* **Passage provided**
============

If you haven't seen this, I think you'll like it. It speaks to the impending bust in pension funds and how the cause traces back to fiduciary responsibilities being sacrificed for feel-good social agendas.

http://www.visajourney.com/forums/index.ph...&hl=boomers

Man is made by his belief. As he believes, so he is.

Posted
Personally, I don't think any oversight or regulation is necessary at all. After the facts are reviewed, it's very easy to place all the woes of this financial crisis at the door of regulation, albeit, some have wrongly tried to push it towards free-market capitalism.

The problem here was that the government made loans that the free-market would've never allowed via Fannie Mae and Freddie Mac. Subprime mortgage loans with high default risks are not risks companies are jumping to take, unless of course, those businesses believe the propoganda nonsense of "backed by US Government" and "too big to fail". This is the moral hazard. This is how successful businesses went belly up.

Granted, I think it's wrong that these businesses were duped into failure. But the decisions they made were theirs alone, and under no circumstance do they warrant a subsidy from taxpayers.

It's a good thing your company stayed away from the "too good to be true" moral hazards that the government served up. Avoiding this catastrophe should bring alot of clientele your away.

============

Continue the forum discussion of the financial crisis and government-backed loans, starting after its last sentence.

* **Supplied data**
============

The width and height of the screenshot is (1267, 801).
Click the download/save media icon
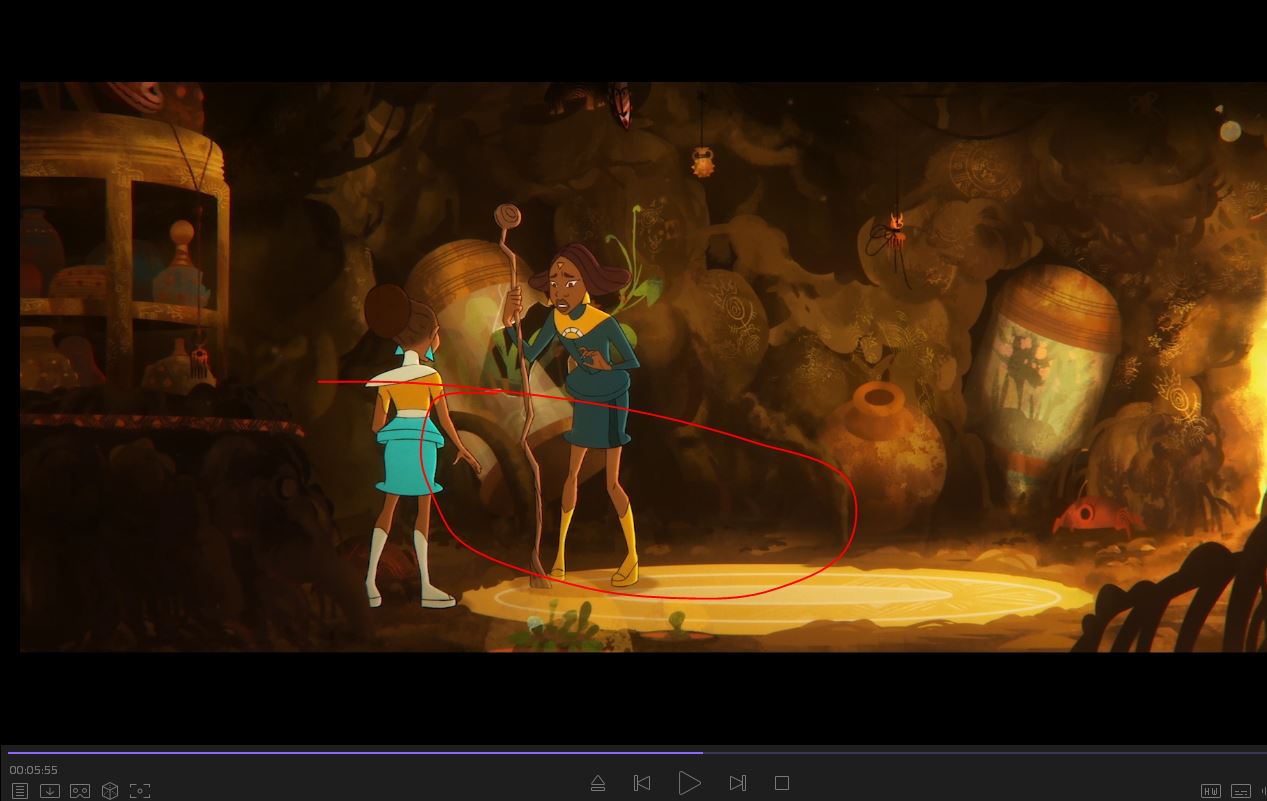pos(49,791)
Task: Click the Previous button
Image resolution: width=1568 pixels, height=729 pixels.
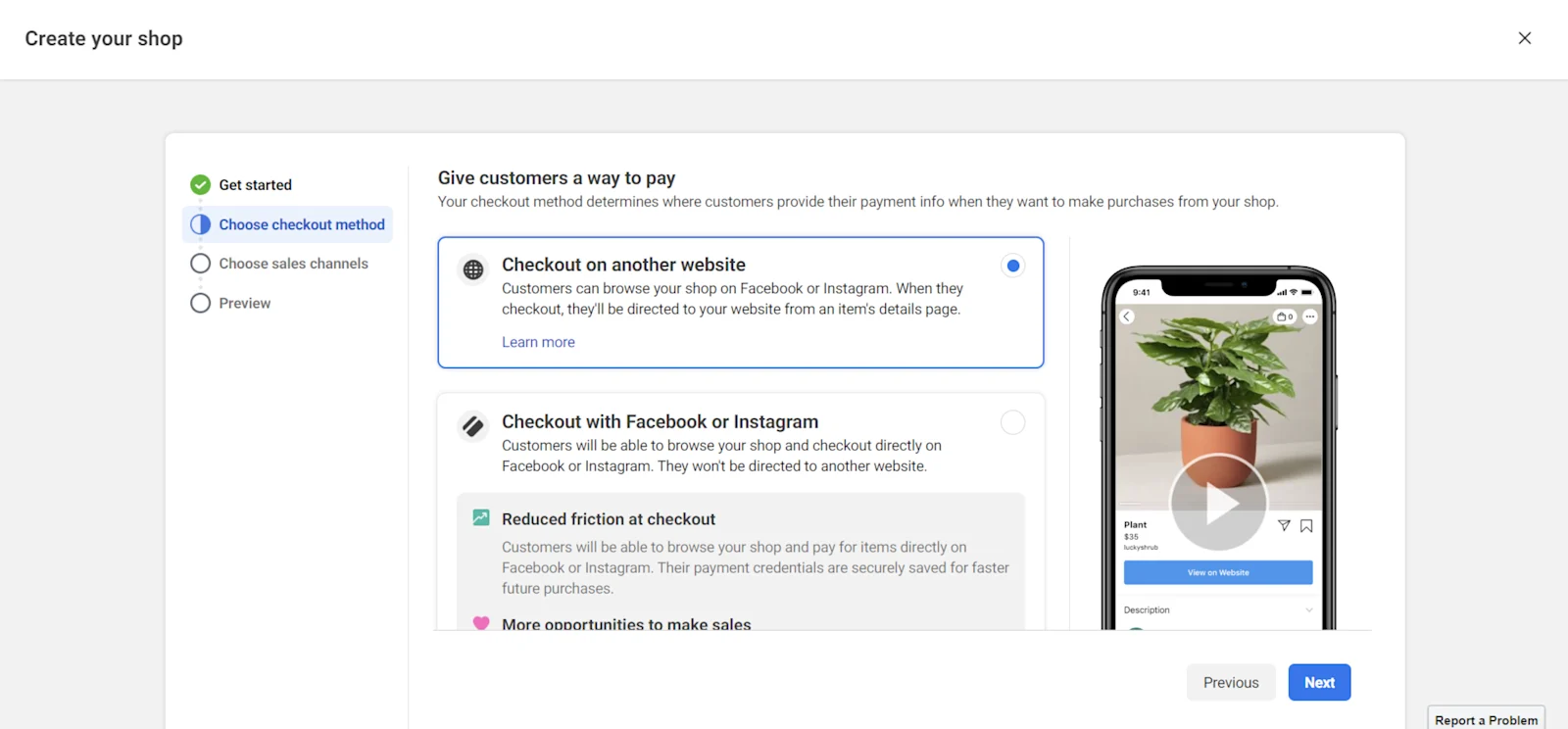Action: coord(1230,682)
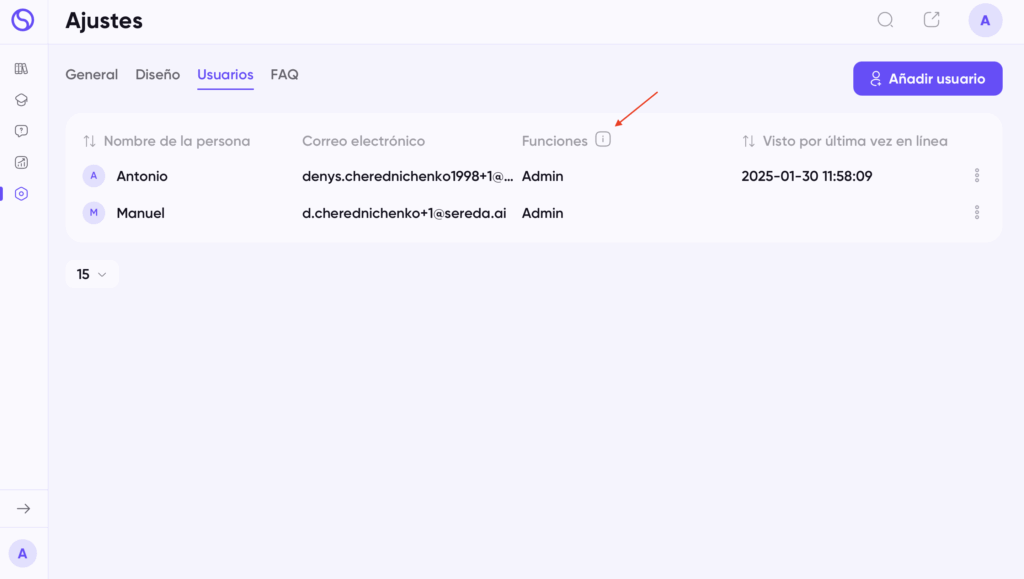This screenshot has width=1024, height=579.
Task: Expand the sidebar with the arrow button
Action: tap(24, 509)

============

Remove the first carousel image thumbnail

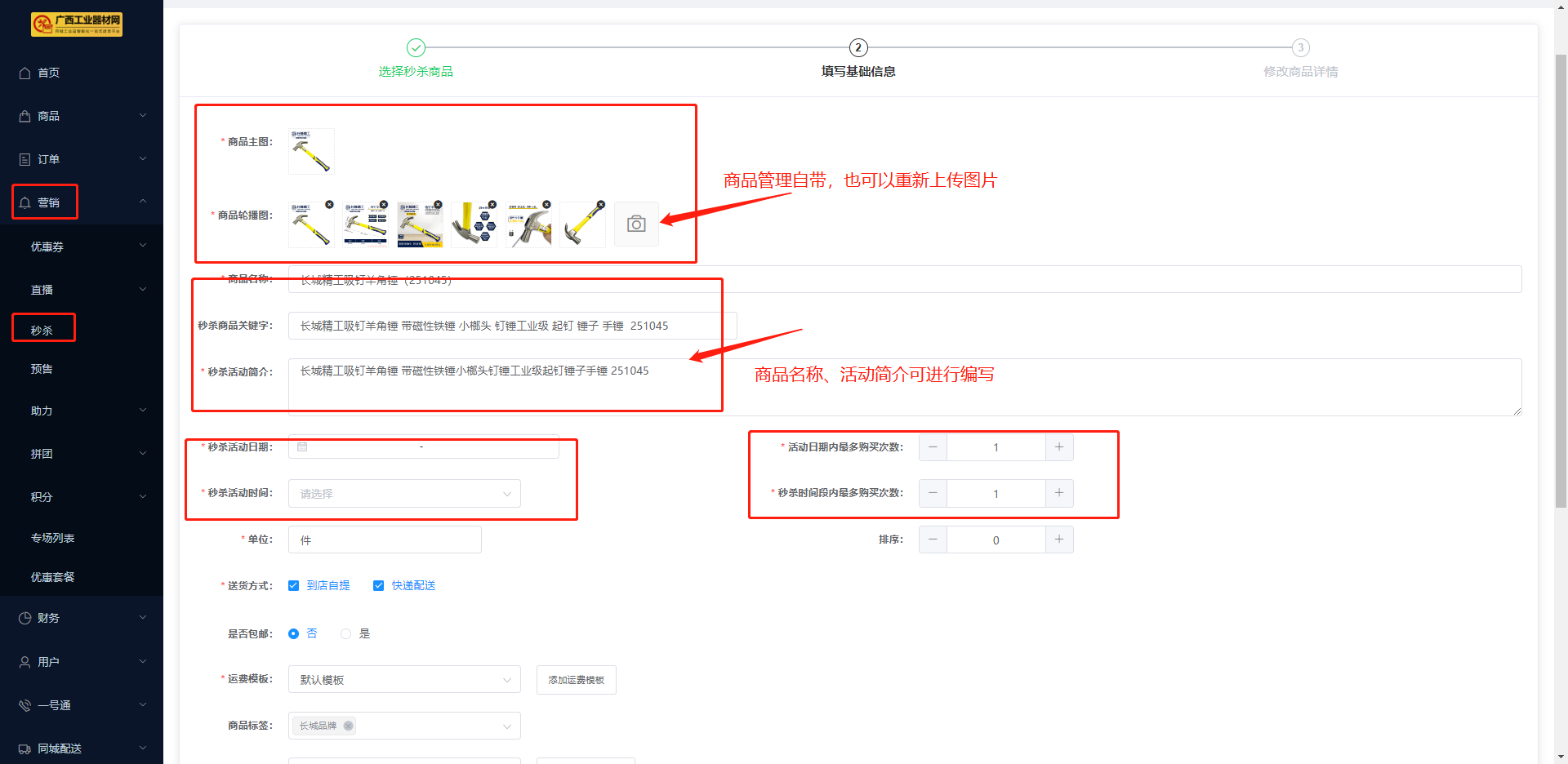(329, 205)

============

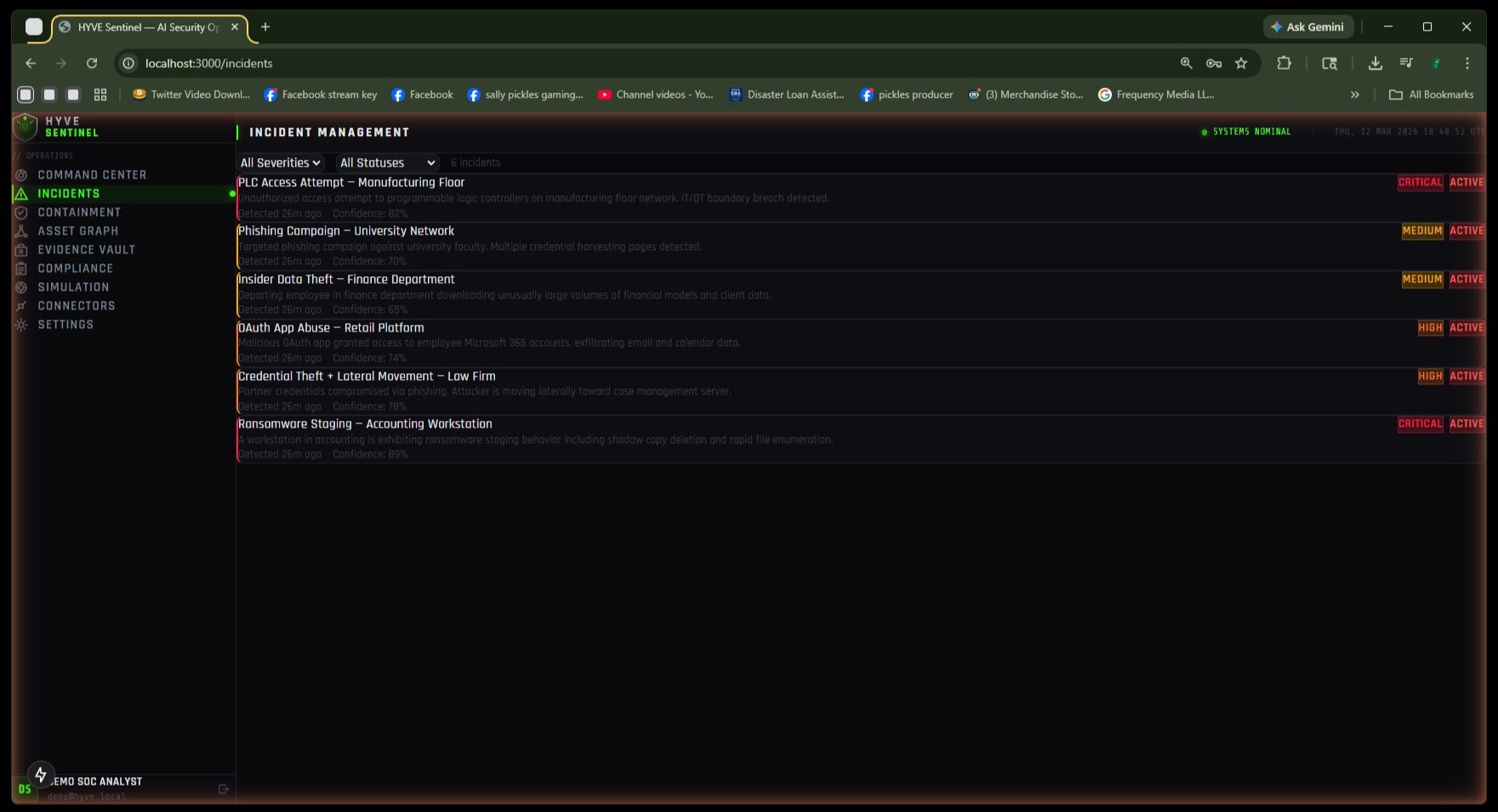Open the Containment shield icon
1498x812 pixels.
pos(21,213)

============

* **Expected output**
Honestly Matt, sometimes I think that our execs are so scared of risk that they were just behind the curve. If the bubble had continued for anothe year there would have been lots of other companies in the mess too. And I don't disagree about needing less regulation. If politicians are going to appear to "do something", and creat more regulatory oversight, I think that it just makes common sense that the regulatory authorities should not approve any investment instruments that they cannot evaluate for risk. And I think that the actual subprime instruments at Fannie & Co. were just the first wave of the problem, and the easiest to grasp. The mortgage backed derivatives are the piece that is much larger, and so opaque that no company can be sure even how much of its own portfolio is worthless, let alone a competitor's. That is the root cause of the liquidity trouble.